I have never been a plant person. That is to say, I felt kindly towards plants, romanticized plants, and even occasionally was known to buy plants, but every plant ever placed in my care up till when I got married and had my own house, quickly approached and succumbed to death due to a severe state of neglect. The only plants I owned that survived and thrived were those under the care of my mother. In some genetic anomaly, she failed to pass her green thumb to me.
Now, though, I possess a positive army of green growing things. Unlike my previous unconcern, I watch over my plant babies with the worried and loving eye of a mother. “My plants are like my children,” I confided to my grandma one day, who seemed to think perhaps my anxious care would be better invested in real children…
Still, concerned about my lack of plant skills, I watch my botanical babies closely and try to discern what their needs are. I smile when they thrive, and wonder why they struggle sometimes. I take them out for fresh air, like this morning, and if, like the other day, I notice my pansies suddenly hanging their leaves lethargically, I quickly diagnose and treat for a lack of water and rejoice when they pick up their appendages again and wave at me. And now, let me introduce you…
The other day, when my mom was visiting, I dropped a broad hint that there was a plant at Lowe’s that I was longing to possess in my plant menagerie. My mom, supplier of many plants, therefore bought it for my birthday. Never mind that my birthday isn’t until May, it looks lovely in my happy corner!
This plant, also with an unknown name (I am awful at remembering plant names), came with my wedding gifts. I cannot even remember who gave it, but if they would confess that would be nice, because I have been so pleased to have it as a part of my collection. Water, no water, sunshine, no shine, winter, or summer it simply thrives away.
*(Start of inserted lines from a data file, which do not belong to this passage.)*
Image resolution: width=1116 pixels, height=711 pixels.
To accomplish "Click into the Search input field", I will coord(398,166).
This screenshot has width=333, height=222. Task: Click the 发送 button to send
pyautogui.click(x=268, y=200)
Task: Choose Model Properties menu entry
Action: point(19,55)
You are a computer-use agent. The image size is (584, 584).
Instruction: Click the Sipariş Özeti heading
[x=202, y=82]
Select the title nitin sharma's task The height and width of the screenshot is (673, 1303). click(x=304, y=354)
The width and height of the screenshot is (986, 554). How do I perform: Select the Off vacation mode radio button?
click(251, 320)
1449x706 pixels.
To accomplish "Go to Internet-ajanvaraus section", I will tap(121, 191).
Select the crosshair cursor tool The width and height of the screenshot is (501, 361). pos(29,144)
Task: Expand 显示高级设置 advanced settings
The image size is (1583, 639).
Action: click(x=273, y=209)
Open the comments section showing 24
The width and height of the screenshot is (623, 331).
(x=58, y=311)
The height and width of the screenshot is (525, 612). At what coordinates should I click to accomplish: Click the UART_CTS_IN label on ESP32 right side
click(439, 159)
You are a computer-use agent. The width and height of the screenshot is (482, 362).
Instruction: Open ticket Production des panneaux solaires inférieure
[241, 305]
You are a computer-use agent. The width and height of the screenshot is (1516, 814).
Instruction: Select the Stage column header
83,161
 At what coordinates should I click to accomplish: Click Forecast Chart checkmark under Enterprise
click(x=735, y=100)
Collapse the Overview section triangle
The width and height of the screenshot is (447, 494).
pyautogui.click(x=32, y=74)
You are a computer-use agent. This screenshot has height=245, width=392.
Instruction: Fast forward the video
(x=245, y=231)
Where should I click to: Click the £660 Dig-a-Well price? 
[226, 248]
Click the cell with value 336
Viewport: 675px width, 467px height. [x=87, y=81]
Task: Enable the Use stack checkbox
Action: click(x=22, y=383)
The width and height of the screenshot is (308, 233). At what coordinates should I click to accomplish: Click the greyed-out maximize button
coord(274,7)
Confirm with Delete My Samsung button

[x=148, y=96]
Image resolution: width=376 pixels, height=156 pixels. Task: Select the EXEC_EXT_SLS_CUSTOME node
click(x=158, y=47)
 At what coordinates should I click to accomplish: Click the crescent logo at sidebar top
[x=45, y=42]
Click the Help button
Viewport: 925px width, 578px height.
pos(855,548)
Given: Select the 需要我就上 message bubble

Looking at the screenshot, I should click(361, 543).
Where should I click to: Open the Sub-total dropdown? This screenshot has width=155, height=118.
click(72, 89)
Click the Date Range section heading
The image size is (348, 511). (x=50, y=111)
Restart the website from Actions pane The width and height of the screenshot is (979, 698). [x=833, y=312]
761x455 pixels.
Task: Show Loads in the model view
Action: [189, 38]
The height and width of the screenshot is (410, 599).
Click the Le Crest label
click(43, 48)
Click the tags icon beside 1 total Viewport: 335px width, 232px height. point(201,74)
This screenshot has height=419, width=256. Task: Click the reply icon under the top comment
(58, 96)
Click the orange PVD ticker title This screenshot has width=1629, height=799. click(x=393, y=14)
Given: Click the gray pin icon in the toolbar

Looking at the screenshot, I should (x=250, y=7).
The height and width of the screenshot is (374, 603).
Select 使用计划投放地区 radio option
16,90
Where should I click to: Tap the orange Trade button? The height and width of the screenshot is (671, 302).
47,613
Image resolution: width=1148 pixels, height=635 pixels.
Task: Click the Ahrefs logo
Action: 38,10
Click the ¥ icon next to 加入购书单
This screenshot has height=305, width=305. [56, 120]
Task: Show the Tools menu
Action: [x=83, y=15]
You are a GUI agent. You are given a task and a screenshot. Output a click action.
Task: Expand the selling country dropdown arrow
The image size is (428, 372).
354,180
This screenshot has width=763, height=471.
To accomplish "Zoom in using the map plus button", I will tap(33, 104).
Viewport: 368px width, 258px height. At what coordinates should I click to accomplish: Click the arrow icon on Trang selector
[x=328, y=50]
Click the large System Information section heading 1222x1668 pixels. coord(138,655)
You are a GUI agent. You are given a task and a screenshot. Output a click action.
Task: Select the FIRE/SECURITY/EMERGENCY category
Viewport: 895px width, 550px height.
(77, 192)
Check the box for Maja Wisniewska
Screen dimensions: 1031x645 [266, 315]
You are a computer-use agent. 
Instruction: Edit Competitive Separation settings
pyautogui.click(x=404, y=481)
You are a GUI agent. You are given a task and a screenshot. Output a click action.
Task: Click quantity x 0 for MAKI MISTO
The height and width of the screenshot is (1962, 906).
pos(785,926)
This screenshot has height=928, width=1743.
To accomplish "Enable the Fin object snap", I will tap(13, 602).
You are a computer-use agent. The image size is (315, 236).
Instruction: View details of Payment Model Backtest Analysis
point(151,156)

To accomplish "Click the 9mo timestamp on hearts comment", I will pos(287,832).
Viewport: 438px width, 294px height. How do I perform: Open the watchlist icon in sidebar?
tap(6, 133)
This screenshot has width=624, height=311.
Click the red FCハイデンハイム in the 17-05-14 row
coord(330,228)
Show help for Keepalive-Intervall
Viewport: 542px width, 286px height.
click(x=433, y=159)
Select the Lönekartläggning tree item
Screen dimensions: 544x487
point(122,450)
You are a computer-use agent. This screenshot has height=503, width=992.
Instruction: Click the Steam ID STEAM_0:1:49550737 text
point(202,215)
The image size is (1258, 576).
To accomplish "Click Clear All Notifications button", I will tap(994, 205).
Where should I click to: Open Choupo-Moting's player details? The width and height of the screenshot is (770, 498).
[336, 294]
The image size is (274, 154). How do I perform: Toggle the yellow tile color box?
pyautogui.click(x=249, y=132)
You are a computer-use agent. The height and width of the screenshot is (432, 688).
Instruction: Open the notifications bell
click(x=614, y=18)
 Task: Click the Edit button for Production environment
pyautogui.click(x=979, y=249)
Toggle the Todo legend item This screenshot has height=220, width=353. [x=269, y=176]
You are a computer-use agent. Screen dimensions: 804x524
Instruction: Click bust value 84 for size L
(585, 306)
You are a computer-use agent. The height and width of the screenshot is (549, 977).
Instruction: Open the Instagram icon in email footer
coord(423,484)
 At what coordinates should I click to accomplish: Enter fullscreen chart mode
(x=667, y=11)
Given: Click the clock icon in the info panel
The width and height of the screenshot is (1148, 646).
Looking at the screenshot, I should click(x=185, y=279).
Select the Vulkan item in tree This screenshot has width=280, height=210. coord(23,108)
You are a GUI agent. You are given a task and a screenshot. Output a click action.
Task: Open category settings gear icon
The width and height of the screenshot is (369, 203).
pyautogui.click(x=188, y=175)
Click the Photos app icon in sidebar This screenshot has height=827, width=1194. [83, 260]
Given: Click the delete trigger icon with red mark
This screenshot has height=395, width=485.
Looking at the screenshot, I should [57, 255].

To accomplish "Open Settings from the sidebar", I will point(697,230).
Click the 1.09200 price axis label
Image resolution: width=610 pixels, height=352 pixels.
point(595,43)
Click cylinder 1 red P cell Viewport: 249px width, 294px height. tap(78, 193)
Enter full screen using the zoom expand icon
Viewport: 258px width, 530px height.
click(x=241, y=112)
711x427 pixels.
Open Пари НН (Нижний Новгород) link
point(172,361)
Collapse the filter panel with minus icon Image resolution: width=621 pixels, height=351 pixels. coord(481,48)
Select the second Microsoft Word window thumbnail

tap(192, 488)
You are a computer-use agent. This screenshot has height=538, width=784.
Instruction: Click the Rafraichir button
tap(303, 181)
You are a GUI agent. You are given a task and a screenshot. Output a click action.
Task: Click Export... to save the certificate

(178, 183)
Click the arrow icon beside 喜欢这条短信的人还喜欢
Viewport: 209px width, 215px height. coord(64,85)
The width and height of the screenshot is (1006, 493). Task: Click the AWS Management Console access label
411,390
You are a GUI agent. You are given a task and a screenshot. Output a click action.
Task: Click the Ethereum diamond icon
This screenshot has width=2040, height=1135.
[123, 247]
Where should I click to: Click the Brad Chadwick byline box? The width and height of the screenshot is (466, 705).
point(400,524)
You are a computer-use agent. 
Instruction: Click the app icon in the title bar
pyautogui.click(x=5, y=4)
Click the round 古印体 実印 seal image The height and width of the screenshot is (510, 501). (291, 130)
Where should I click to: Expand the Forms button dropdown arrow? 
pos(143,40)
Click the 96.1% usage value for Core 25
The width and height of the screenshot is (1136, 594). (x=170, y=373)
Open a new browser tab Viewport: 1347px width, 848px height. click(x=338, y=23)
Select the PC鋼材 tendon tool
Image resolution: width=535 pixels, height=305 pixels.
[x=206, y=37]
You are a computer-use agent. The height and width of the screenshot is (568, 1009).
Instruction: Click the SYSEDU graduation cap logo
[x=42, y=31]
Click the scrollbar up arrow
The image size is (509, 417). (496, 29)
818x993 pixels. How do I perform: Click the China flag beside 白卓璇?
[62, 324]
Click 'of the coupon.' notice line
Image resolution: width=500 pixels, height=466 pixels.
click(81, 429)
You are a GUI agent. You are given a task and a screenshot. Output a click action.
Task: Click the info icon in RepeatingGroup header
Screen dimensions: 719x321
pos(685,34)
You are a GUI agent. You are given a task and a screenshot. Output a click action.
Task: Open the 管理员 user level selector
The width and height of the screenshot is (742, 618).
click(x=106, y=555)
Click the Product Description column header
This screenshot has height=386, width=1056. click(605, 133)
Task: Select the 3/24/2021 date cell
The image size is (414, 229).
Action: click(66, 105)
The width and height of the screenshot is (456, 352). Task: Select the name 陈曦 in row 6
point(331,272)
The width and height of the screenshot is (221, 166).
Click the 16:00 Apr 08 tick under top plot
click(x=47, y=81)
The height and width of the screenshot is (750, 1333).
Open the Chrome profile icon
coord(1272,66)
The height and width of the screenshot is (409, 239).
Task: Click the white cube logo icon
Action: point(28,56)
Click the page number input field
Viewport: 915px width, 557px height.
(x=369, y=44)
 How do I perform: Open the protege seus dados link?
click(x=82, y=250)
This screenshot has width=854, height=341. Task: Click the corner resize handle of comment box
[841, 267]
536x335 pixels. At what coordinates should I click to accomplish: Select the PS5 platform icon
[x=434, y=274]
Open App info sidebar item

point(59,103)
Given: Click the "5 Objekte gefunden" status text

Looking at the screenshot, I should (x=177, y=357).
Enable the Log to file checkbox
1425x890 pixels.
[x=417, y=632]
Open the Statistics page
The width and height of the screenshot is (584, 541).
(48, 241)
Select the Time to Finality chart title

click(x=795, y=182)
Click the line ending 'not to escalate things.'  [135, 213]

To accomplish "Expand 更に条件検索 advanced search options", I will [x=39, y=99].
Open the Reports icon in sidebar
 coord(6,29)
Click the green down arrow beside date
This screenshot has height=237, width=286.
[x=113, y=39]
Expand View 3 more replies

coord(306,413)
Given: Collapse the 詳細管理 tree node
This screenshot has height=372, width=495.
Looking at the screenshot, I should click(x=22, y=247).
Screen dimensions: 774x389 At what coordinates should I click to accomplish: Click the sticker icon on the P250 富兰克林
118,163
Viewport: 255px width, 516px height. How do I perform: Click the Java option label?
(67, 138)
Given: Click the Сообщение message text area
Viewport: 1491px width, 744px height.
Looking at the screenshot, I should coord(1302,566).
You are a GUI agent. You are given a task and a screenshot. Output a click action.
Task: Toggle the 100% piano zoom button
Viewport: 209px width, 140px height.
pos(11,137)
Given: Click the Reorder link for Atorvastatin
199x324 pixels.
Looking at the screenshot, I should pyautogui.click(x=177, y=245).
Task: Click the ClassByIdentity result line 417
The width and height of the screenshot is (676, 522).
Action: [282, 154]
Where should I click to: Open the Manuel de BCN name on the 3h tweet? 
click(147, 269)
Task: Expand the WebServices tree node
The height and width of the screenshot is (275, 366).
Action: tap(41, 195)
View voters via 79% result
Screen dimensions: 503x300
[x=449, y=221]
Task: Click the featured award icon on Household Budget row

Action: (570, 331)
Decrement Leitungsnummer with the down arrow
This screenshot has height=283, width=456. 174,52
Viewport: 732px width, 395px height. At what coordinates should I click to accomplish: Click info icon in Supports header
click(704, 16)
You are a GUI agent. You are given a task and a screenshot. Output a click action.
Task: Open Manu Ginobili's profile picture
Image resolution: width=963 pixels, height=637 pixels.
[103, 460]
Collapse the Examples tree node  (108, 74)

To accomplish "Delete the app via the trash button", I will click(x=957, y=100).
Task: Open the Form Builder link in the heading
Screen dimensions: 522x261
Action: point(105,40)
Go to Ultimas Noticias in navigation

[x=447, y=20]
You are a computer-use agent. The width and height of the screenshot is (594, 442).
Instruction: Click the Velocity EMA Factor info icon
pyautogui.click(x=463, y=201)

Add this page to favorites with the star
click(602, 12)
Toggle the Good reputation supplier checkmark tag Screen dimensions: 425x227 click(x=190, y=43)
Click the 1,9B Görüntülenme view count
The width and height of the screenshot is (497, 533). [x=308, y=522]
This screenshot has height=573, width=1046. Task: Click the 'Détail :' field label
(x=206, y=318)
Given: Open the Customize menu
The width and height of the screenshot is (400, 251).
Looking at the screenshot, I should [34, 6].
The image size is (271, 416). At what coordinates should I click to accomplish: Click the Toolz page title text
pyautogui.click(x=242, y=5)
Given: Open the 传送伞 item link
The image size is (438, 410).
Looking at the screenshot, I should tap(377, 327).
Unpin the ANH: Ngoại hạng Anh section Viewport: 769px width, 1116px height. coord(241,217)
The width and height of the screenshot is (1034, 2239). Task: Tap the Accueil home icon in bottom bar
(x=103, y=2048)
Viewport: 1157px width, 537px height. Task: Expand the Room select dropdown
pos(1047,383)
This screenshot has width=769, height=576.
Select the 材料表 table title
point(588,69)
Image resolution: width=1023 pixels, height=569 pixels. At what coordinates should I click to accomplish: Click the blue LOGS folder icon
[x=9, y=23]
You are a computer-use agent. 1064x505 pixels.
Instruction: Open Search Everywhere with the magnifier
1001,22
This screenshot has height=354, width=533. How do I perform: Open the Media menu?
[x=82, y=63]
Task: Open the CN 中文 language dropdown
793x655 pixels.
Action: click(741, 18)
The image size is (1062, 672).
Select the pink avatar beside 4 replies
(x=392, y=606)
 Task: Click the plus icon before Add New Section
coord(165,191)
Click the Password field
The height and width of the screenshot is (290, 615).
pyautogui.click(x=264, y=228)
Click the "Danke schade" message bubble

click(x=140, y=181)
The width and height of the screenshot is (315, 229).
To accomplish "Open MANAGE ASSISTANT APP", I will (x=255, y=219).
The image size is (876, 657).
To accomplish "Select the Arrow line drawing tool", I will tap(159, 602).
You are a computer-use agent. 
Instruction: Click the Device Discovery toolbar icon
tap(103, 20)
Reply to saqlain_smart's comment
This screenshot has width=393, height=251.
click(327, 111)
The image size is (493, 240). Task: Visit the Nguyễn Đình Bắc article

It was made for someone like me.
This beauty dangles luxuriously above my sink, complete with a ladybug! A kind friend gave it to me, and I was so pleased. It fairly lights up the room with carbon dioxide and good vibes.
Someone please tell me why this plant, also featured in my last post as one of my graceful bathroom plants, has turned from red to green? It happened when I trimmed the top part and stuck it in water to grow roots. The other half grew roots just fine, but now it too has become green. Perhaps a psychological reaction, similar to PTSD, from being chopped in half?
And so my little succulents grow, in one of my few south windows. They are picky little things, and one of them recently perished, to my chagrin. Another one possesses some new shoots, though, and the one in the burgundy pot was pulled from the brink of death at one point, but still languishes a little, unfortunately.
And then, of course, the plants also at the top of my post, the ones I am airing outside today–my perky pansies, soon to bloom, I hope, my mandevilla, also hopefully soon to perk up and grow up, my thriving green viny thing, gift from Ben’s aunt, my fern from Grandma, my fresh aromatic herbs, newly purchased, and the summer planter from my sister-in-law that I babied through the winter and recently gifted with a blooming pansy. Also, in the top right hand corner, out of sight, is a poinsettia from my husband that I am hoping bursts back into leaf.
This is the majority of my collection, and as you can see, they are almost all gifts from the people I love, who also give me advice in the care and keeping of green living things. My biology class and knowledge of transpiration has helped me little–the real knowledge comes home-spun and handed down.
Thank you for meeting the plants on Poplar. It has been a pleasure chatting with you. Wish us well, and same to you and your plants.